The answer to the question from the title (Diagnostic stewardship - sentence or nonsense?!) is: both. It is nonsense to debate terminology and the discussion about differences between diagnostic stewardship and infection management is only of semantic nature. Diagnostic stewardship makes sense in the concept discussed above. It can guide specialists (physician-microbiologist/medical-molecular microbiologists and experts from other fields, such as hospital pharmacists, radiologists, nuclear medicine, etc.) to the area of the stewardship zone of interaction and communication (Fig. 5), where they can bring in their expertise to complex clinical decision-making. Clinical information, including a patient’s clinical development, is extremely important for correctly interpreting diagnostic results and steering the process. It can also help leading clinicians and other clinicians to understand the full potential (and limitations) of diagnostics and how important they are for evidence-based decision-making. We follow an integrated stewardship model that adds different perspectives (antimicrobial, infection prevention, and diagnostic stewardship - AID) to the ultimate goal of all stewardship intentions - the best quality care for the individual patient [1].

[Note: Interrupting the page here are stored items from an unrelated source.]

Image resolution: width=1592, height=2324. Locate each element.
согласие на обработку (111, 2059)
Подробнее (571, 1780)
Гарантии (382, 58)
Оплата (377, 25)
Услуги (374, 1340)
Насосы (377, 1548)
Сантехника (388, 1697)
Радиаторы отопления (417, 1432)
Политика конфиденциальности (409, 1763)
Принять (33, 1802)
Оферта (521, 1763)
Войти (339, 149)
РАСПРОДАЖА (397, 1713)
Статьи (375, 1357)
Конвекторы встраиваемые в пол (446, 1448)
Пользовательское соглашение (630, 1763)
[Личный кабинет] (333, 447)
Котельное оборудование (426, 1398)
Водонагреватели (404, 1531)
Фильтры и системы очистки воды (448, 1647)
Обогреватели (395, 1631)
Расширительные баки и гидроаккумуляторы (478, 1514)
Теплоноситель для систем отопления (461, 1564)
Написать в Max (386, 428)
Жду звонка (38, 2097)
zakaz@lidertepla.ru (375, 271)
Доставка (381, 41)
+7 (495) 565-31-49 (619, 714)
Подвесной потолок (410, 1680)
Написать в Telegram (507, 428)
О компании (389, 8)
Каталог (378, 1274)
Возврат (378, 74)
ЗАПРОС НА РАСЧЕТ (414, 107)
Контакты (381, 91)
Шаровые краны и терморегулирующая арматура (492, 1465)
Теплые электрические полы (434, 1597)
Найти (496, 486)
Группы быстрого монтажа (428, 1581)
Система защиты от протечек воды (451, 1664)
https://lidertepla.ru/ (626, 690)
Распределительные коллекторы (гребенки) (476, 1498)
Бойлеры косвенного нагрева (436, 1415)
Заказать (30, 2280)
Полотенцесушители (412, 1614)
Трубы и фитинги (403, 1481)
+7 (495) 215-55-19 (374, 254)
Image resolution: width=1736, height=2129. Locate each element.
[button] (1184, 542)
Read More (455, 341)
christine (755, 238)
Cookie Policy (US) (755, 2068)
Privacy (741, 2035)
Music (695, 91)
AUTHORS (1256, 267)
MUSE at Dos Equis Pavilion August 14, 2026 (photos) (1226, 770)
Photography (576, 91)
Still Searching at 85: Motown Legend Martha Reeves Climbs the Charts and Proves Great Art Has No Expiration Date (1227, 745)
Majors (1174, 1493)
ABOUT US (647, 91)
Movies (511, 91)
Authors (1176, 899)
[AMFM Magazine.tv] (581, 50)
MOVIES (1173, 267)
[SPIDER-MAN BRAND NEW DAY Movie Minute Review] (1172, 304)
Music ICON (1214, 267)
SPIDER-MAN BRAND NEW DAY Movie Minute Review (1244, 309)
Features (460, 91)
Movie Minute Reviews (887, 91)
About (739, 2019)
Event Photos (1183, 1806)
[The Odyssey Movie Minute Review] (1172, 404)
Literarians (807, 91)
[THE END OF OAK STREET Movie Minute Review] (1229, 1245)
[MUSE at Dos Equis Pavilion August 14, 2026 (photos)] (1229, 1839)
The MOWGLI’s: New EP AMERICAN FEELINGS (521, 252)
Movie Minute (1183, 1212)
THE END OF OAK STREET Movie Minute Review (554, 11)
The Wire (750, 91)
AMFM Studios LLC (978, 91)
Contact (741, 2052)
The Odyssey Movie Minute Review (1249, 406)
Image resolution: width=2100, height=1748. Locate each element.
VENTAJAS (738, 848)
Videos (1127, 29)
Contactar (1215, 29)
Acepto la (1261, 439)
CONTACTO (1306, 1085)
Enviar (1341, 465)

Stewardship consists largely of translation and communication during the decision-making process. Diagnostics are essential in this. But there is no need for a new name. Diagnostic stewardship as a name may be without added value and more and more use of stewardship-like terms could lead to confusion. The aim of all efforts and experts in infection management is the same: to improve quality of care and patient outcomes. We see with our own eyes how DSP guidelines are adhered to and realise how important it is that we continue to emphasise the often-underexposed diagnostic aspects of infection management. Multidisciplinary management based on diagnostics builds the basis for optimal outcomes for patients with infections.

Financing

This study was partly supported by the INTERREG V A (202085) funded project EurHealth-1Health (http://www.eurhealth1health.eu), part of a Dutch-German cross-border network supported by the European Commission, the Dutch Ministry of Health, Welfare and Sport, the Ministry of Economy, Innovation, Digitalisation and Energy of the German Federal State of North Rhine-Westphalia and the Ministry for National and European Affairs and Regional Development of Lower Saxony.

In addition, this study was part of a project funded by the European Union’s Horizon 2020 research and innovation programme under the Marie Sklodowska-Curie grant agreement 713660 (MSCA-COFUND-2015-DP “Pronkjewail”).